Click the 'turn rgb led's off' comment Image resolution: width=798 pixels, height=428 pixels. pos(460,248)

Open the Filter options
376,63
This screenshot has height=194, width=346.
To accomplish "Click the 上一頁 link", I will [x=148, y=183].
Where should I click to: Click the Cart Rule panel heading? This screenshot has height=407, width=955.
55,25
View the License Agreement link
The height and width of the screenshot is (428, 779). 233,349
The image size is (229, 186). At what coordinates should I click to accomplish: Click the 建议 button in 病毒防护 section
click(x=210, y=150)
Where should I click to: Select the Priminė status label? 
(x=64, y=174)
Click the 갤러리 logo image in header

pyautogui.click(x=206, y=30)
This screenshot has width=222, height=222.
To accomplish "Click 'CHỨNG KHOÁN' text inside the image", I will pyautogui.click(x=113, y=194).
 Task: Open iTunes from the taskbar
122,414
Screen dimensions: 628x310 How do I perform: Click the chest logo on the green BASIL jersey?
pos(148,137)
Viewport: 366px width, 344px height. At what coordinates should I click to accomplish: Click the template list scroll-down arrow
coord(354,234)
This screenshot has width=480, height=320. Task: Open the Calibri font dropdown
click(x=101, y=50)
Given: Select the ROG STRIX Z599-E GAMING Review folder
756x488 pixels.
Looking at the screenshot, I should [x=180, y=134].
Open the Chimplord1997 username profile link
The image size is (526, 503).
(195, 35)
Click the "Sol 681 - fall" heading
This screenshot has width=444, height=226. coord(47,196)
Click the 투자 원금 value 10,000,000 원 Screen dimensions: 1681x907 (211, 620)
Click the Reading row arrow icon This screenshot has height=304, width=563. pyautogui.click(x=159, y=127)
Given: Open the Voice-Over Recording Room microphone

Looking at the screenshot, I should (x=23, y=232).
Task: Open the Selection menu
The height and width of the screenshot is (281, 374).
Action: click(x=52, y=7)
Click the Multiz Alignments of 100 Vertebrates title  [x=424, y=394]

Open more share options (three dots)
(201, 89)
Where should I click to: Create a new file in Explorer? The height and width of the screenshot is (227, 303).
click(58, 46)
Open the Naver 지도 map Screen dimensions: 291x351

= = =

**TASK DESCRIPTION:** From the first line to the last, copy every record exactly.

**ANSWER SPACE:**
Click the 'turn rgb led's off' comment Image resolution: width=798 pixels, height=428 pixels. pos(460,248)

Open the Filter options
376,63
This screenshot has height=194, width=346.
To accomplish "Click the 上一頁 link", I will [x=148, y=183].
Where should I click to: Click the Cart Rule panel heading? This screenshot has height=407, width=955.
55,25
View the License Agreement link
The height and width of the screenshot is (428, 779). 233,349
The image size is (229, 186). At what coordinates should I click to accomplish: Click the 建议 button in 病毒防护 section
click(x=210, y=150)
Where should I click to: Select the Priminė status label? 
(x=64, y=174)
Click the 갤러리 logo image in header

pyautogui.click(x=206, y=30)
This screenshot has width=222, height=222.
To accomplish "Click 'CHỨNG KHOÁN' text inside the image", I will pyautogui.click(x=113, y=194).
 Task: Open iTunes from the taskbar
122,414
Screen dimensions: 628x310 How do I perform: Click the chest logo on the green BASIL jersey?
pos(148,137)
Viewport: 366px width, 344px height. At what coordinates should I click to accomplish: Click the template list scroll-down arrow
coord(354,234)
This screenshot has width=480, height=320. Task: Open the Calibri font dropdown
click(x=101, y=50)
Given: Select the ROG STRIX Z599-E GAMING Review folder
756x488 pixels.
Looking at the screenshot, I should [x=180, y=134].
Open the Chimplord1997 username profile link
The image size is (526, 503).
(195, 35)
Click the "Sol 681 - fall" heading
This screenshot has width=444, height=226. coord(47,196)
Click the 투자 원금 value 10,000,000 원 Screen dimensions: 1681x907 (211, 620)
Click the Reading row arrow icon This screenshot has height=304, width=563. pyautogui.click(x=159, y=127)
Given: Open the Voice-Over Recording Room microphone

Looking at the screenshot, I should (x=23, y=232).
Task: Open the Selection menu
The height and width of the screenshot is (281, 374).
Action: click(x=52, y=7)
Click the Multiz Alignments of 100 Vertebrates title  [x=424, y=394]

Open more share options (three dots)
(201, 89)
Where should I click to: Create a new file in Explorer? The height and width of the screenshot is (227, 303).
click(58, 46)
Open the Naver 지도 map Screen dimensions: 291x351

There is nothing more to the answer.